Ahmet Mithat Efendi

Ahmet Mithat Efendi

1844 yılında İstanbulda doğdu. Doğduğunda verilen ismi sadece Ahmetti, Mithat ismi kendisine daha sonra Mithat Paşa tarafından verildi. Yoksul bir ailede büyüdü. Çocukluğunda oldukça hırçın ve yaramaz olan Ahmet Mithat Efendi, davranışlarıyla yaşadıkları mahallenin sakinlerinin tepkisini çekti ve mahallelinin şikâyetinin artması üzerine babası Süleyman Ağa tarafından Mısır Çarşısında bir aktarın yanında karın tokluğuna çalışmak üzere çırak olarak verildi. Babasının vefatının ardından, annesinin ilk eşinden olan ağabeyi Hafız İbrahim, aileyi Vidine aldırdı. 

Vidin’de Sıbyan Mektebine başladı. Çocukluk ve gençlik döneminde mesleki eğitim, okulda eğitim ve evde eğitim olmak üzere üç ayrı eğitim aldı. Mesleki eğitim sürecini iki ayrı döneme ayırarak ele almak mümkündür. İlki, Mısır Çarşısı’ndaki aktar çıraklığı; ikincisi ise Rusçukta Tuna Vilayeti Mektubi Kalemindeki fahri çıraklık dönemidir. 

25 Ekim 1863’te ailesiyle birlikte Rusçuk’a geldi ve 13 Mart 1864’te Tuna Vilayeti Mektubi Kalemi’ne çırak oldu. İkinci çıraklık dönemi yaklaşık yirmi yaşında başladı. Fahri çıraklıktan önce rüştiyeden mezun olmasına rağmen rüştiye eğitimi, memur olmak için yeterli görülmedi. Bir taraftan kalemde fahri çıraklığa devam ederken diğer taraftan da Hacı Salih Efendi’nin medresesinde Arapça ve Farsça dersleri, Dragan Efendi ile Odyan Efendi’den ise özel olarak Fransızca dersleri aldı. Bu dönemde, Mektubi Kalemindeki fahri çıraklığına ek olarak valiliğe bağlı değişik bürokratik mevkilerde ve vilayet gazetesi “Tunada yazı işlerinde yardımcılık görevlerini de yerine getirdi. 

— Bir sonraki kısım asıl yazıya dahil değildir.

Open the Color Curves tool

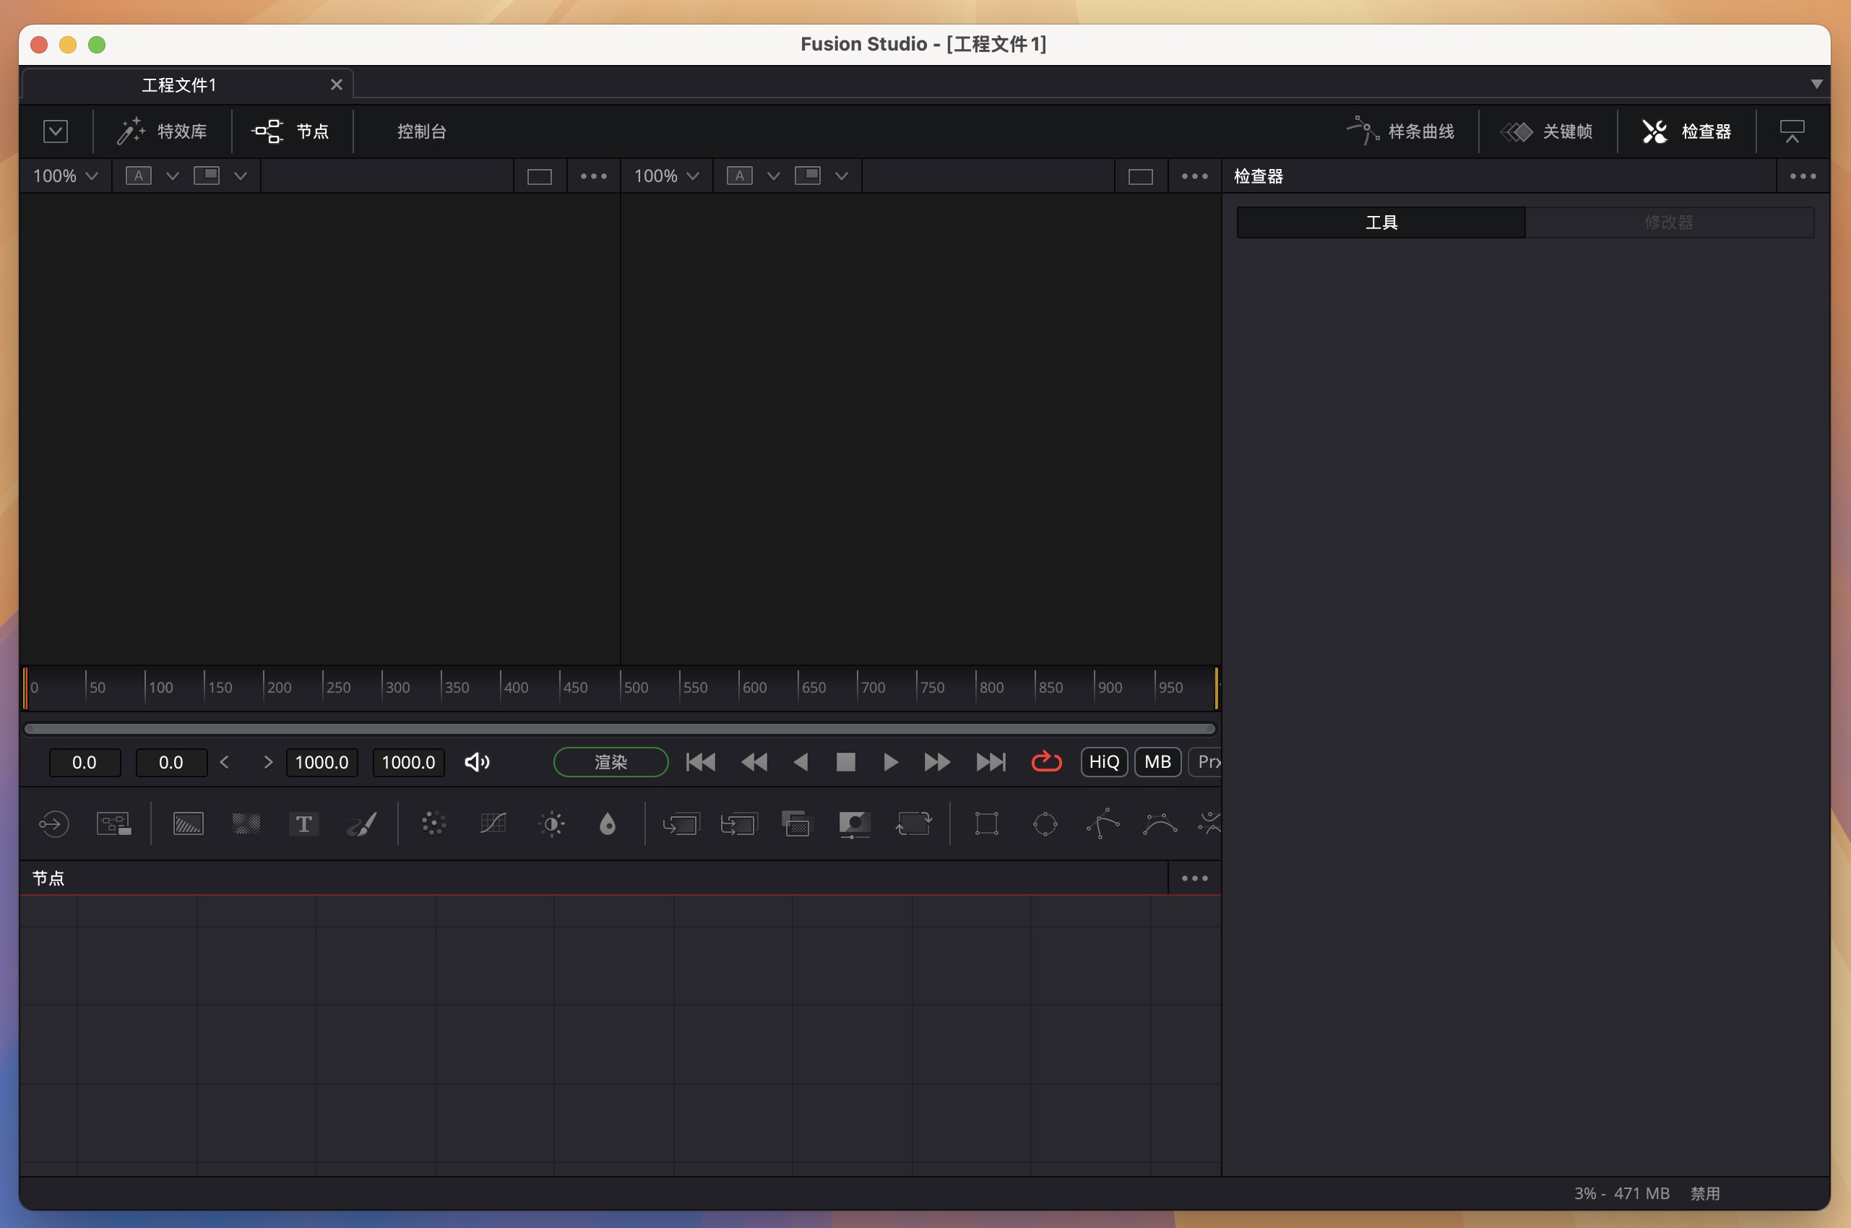492,823
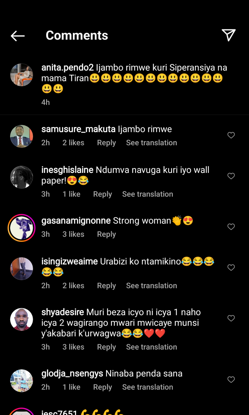The image size is (249, 415).
Task: Like samusure_makuta's comment with heart
Action: [x=231, y=135]
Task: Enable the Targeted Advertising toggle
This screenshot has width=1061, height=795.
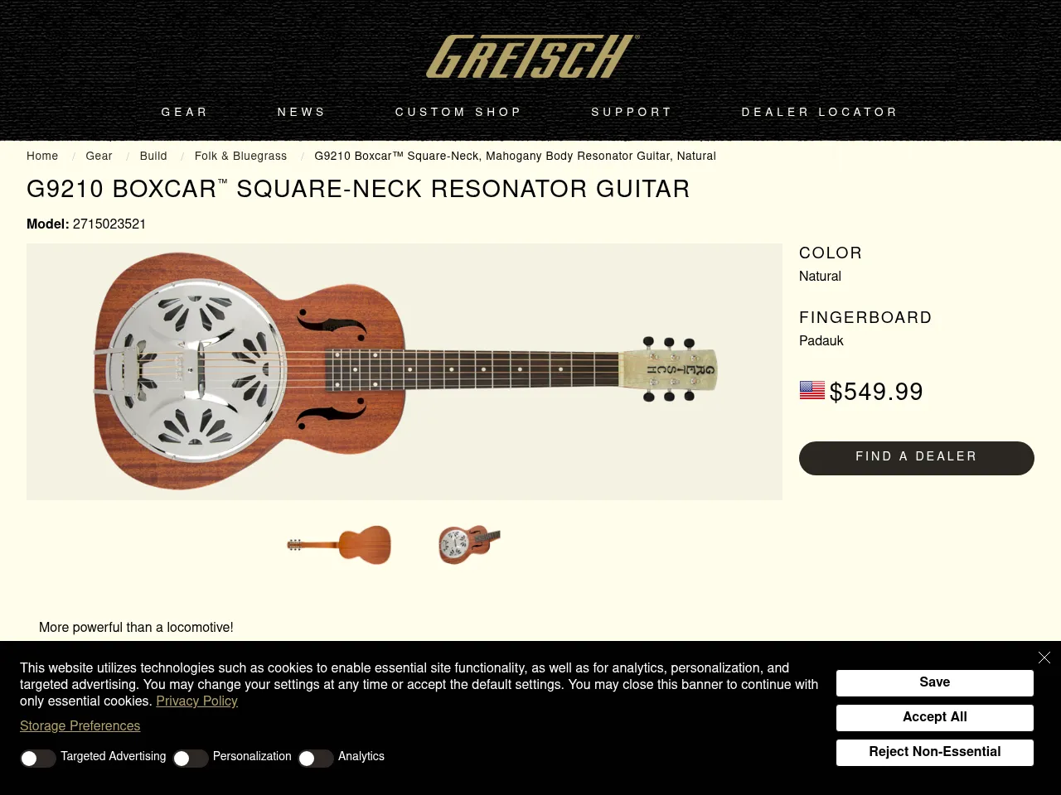Action: click(38, 758)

Tam olarak ne zaman okula başladığı bilinmemektedir. 1861 yılında İstanbula döndü ve Tophanede kumbaracı yokuşundaki Sıbyan Mektebine devam etti. 1862 yılında, Hafız İbrahim aileyi yeniden Vidine getirdi. Aynı yıl Mithat Paşanın bugün Sırbistan sınırlarında bir il olan Nişe vali olmasıyla bütün aile Nişe geçti. Ahmet Mithat Efendi, bu sayede Nişte 1862 yılında üçüncü sınıftan rüştiyeye başladı ve oldukça başarılı bir öğrencilik hayatı geçirdi. Kısa zamanda okula uyum sağladığı gibi çok fazla çaba harcamadan 1864 yılında birincilikle mezun oldu. Rüştiye eğitimi sırasında Arapça, Farsça, Fransızca, kozmografya ve coğrafya dersleri aldı; kendi gayretiyle biraz da tarih öğrendi. Rüştiye eğitiminin ardından, Tuna Vilayeti Mektubi Kalemindeki fahri çıraklık dönemi başladı. 

Okuldaki ve iş yerindeki eğitime ilave olarak evde de eğitim gördü. Mısır Çarşısı’nda aktar çırağı olduğu dönemde aynı çarşıda dükkân sahibi olan Hacı İbrahim Efendiden okuma yazma dersleri aldı. Bunun ardından ikinci bir dil daha öğrenmek için girişimde bulundu ve Galatada dükkân sahibi olan bir Frenkten sabah akşam dükkânını süpürmek karşılığında Fransızca dersleri almaya başladı. Evde eğitim sürecinin üçüncü ve son döneminde ise Rusçuk’ta Matbuat Kaleminde memur olan Dragan Efendi’den ve Tuna vilayetinde politika müdürü olan Odyan Efendi’den özel Fransızca dersleri aldı.

Hafız İbrahim, Ahmet Mithat Efendinin kendisine yolladığı mektupları, o dönemde Bulgaristan Valisi olan Mithat Paşanın hükûmet dairesindeki bir memura okuttu. Memur, Ahmet Mithat Efendinin mektuplarını çok beğendi ve Mithat Paşanın yetenekli gençleri himaye ettiğini söyleyerek Hafız İbrahimden onu davet etmesini istedi. Bunun üzerine Hafız İbrahim bir miktar para yollayarak, Ahmet Mithat Efendi’yi davet etti ve Ahmet Mithat Efendi aktar kalfalığından ayrılarak ağabeyinin yanına gitti. 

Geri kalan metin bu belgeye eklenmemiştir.